Под разными предлогами Лили почти целиком забросила всякую благотворительную деятельность в комитетах, где она состояла, отказывалась от любых встреч и ленчей, чтобы иметь возможность бежать к Каттеру по первому его зову. Он мог, добираясь на метро с Уолл-стрит и обратно, все же провести с ней днем около часа: это время стало единственным, когда они голыми лежали в кровати. Однако он жестоко дозировал этот их единственный час удовольствий, ссылаясь на ленчи, на которых обязан был присутствовать. На самом же деле он явно предпочитал их сопряженные с неизменным риском встречи на людях постельному комфорту. Предпочитал, потому что тогда мог чувствовать свое превосходство над ней – ведь ему бывало достаточно просто притронуться к ее локтю, чтобы увести от остальных, особенно когда в их число входил сам Зэкари.

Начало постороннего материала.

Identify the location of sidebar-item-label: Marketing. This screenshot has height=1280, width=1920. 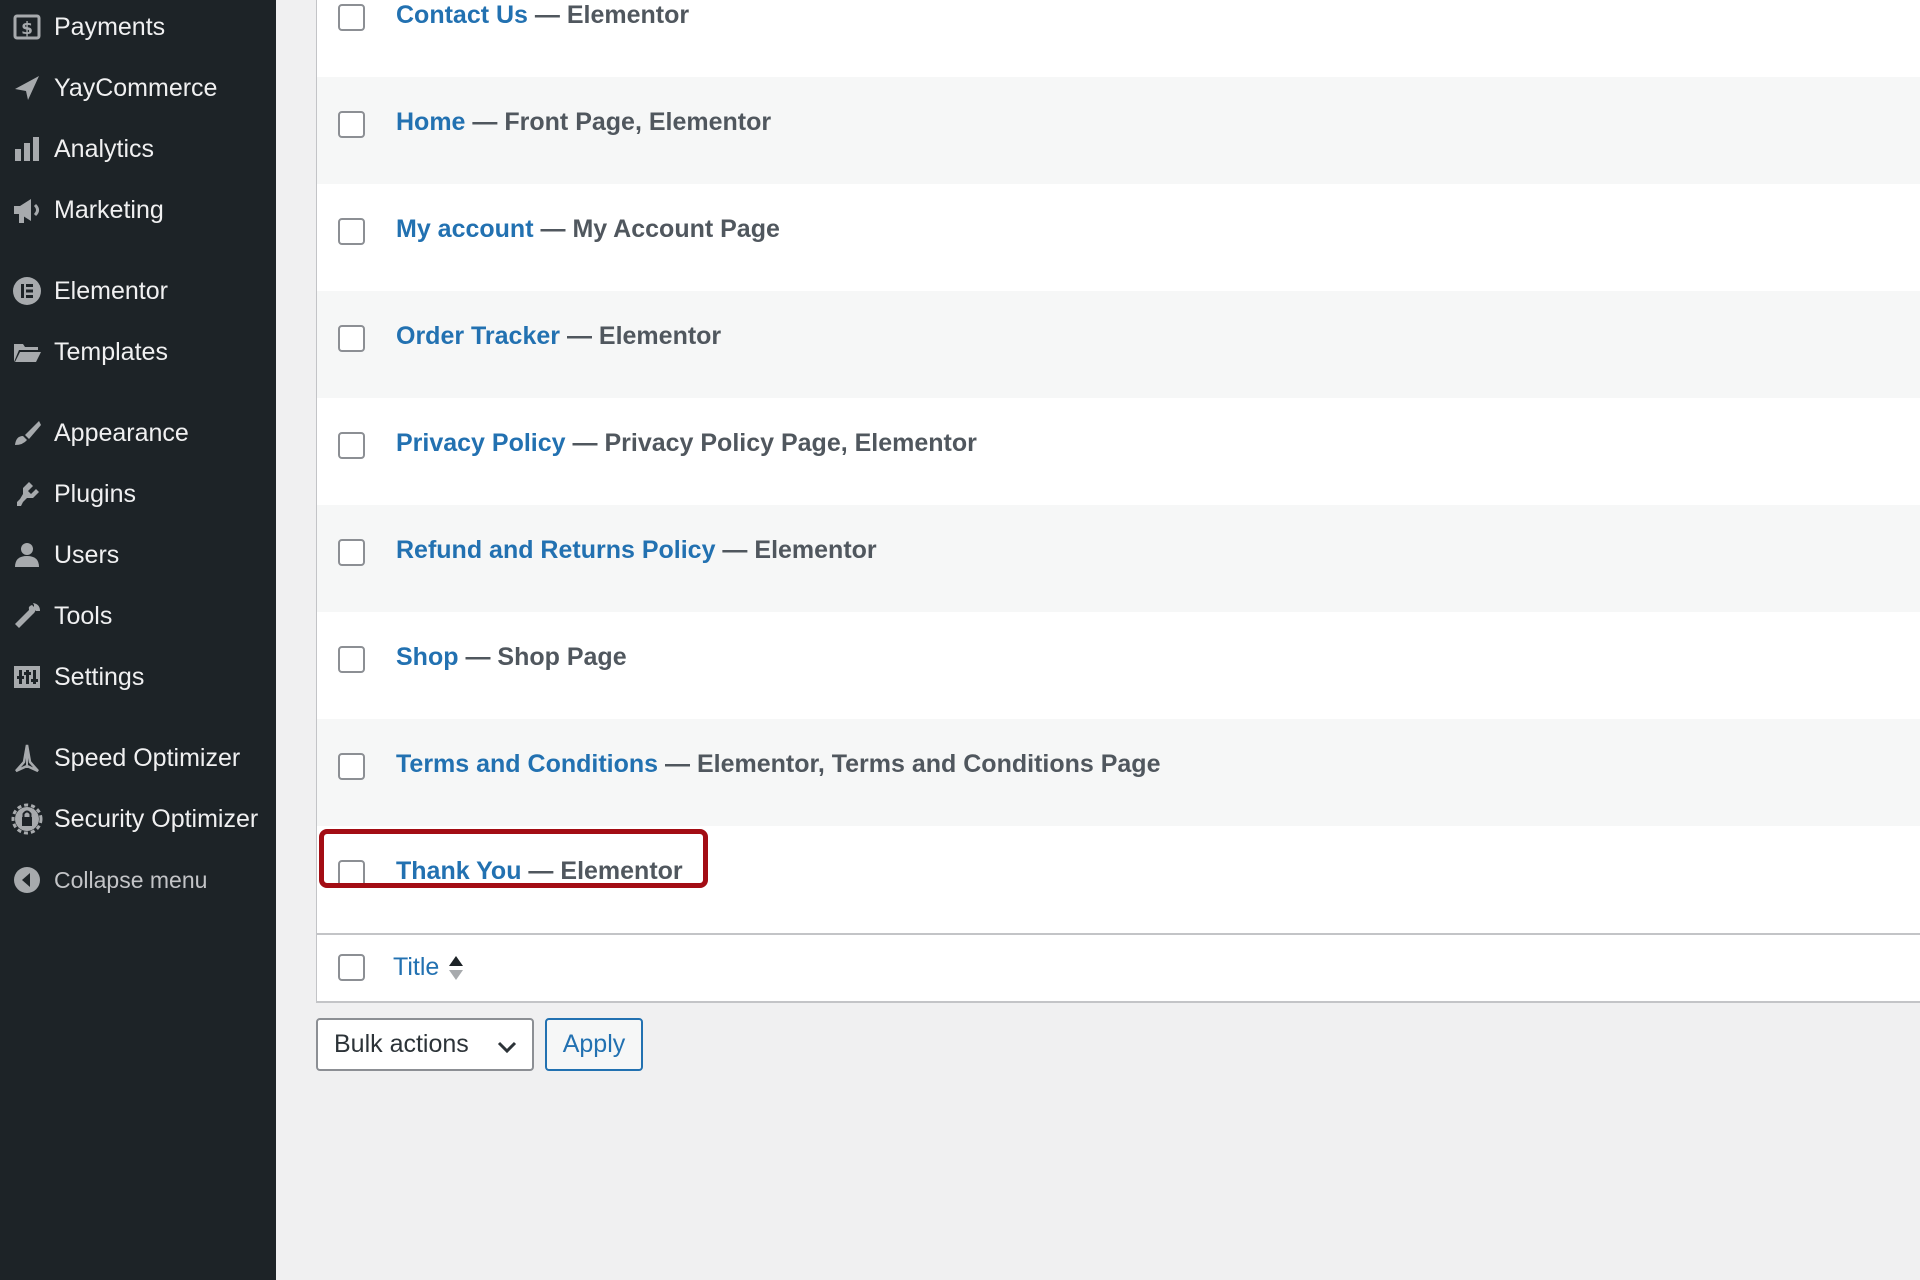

Иногда Каттер нарочно становился совсем рядом с Лили, блистающей королевскими шелками, сверкающей драгоценностями, играющей своими рассыпавшимися по спине волосами (теперь она носила их только так), добрых полчаса беседуя с Зэкари о каких-то скучных делах и прекрасно зная, что все это время она только и ждет от него сигнала. А он, даже не извинившись, переходил к другому собеседнику. То были самые лучшие моменты, самые лучшие вечера, когда он лишал удовольствия их обоих и, в лучшем случае, мог на прощание коснуться губами ее щеки, сознавая при этом, что в любой миг, стоило ему только моргнуть, имел полную возможность заставить жену своего брата опуститься на колени у своих ног, чтобы принять его жадными губами.